# 5C spindle adapter Sheldon UM-56-P 13" swing



## earthbound (Sep 8, 2017)

Hi folks, I have a question about my lathe that I seem to get a lot of conflicting information on when I scour the internet.  It's about the spindle taper dimensions.  It's really unclear what exactly I need to suit my needs with regards to a 5C spindle adapter.  I have read countless times that the L00 noses take a morse taper 4.5, but now that I just purchased a MT4.5 to MT3 adapter from grizzly, I'm seeing that that's not the case.  I own a dead center MT5 that also doesn't seem to seat quite nicely.  I've read about the issues with it sticking out ~4 inches but I just don't feel it seat correctly like a MT3 does in my tailstock.  Can someone either confirm or deny the "modified MT5"  that I've seen tossed around these forums?  I have my lathe setup to cut a MT4.5 with a larger gauge line right now (using that MT4.5 adapter as a reference), but I don't want to waste my time if it's actually supposed to be a MT5 with a smaller gauge line. Thank you in advance for your help.

Drew


----------



## dlane (Sep 8, 2017)

I've been told they are a short mt 5
I have a te1256 p, but haven't messed with it yet.


----------



## earthbound (Sep 8, 2017)

Thanks for the input dlane.  Maybe the MT5 dead center I have is a little wonky?  It just doesn't seem to lock so well.  I'll try polishing it and reinserting it.  If it locks, I can just use that as a reference and machine the adapter with an appropriate gauge line.


----------



## 4GSR (Sep 8, 2017)

It's really a 4-3/4 Morse taper, which is non-existence.   The gage line at the face is 1.625", with a taper equivalent to a no. 5 Morse taper.  There is a drawing of the collet adapter available in the Sheldon Lathe group on Yahoo.  If I can find the drawing, I'll post it here.

Ken


----------



## earthbound (Sep 8, 2017)

Ken, thanks for the drawing!  That will be helpful.  Upon looking at the dimensions however, the indicated taper on the drawing doesn't match that of a MT5. The taper per inch comes out to .0498" taper/ inch.  Whereas, a MT5 should be .0526" taper/ inch.  Is it definitely supposed to be a MT5 taper with a 1.625" gauge line? Or is it a "Sheldon" taper?


----------



## 4GSR (Sep 8, 2017)

earthbound said:


> Ken, thanks for the drawing!  That will be helpful.  Upon looking at the dimensions however, the indicated taper on the drawing doesn't match that of a MT5. The taper per inch comes out to .0498" taper/ inch.  Whereas, a MT5 should be .0526" taper/ inch.  Is it definitely supposed to be a MT5 taper with a 1.625" gauge line? Or is it a "Sheldon" taper?

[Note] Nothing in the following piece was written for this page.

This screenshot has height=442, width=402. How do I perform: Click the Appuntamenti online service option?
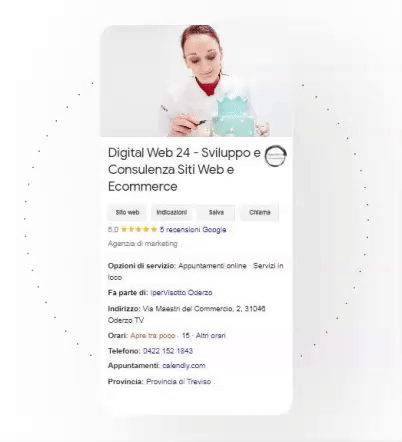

It's been a while since I checked the taper against my adapter. I swear up and down the taper is exact to a 5 morse taper.  I get a chance tomorrow I'll recheck it. Ken 

Sent from my SAMSUNG-SM-G920A using Tapatalk


----------



## 4GSR (Sep 8, 2017)

I checked the collet adapter and I  come up with .0507" taper per inch. The adapter I have has been checked against two different Sheldon spindles and blue in exact!!!
I want to check this one more time when I get a chance and make sure of my measurements. Ken 

Sent from my SAMSUNG-SM-G920A using Tapatalk


----------



## wa5cab (Sep 9, 2017)

Ken,

I put the drawing in DOWNLOADS.  If we need to edit it, let me know.  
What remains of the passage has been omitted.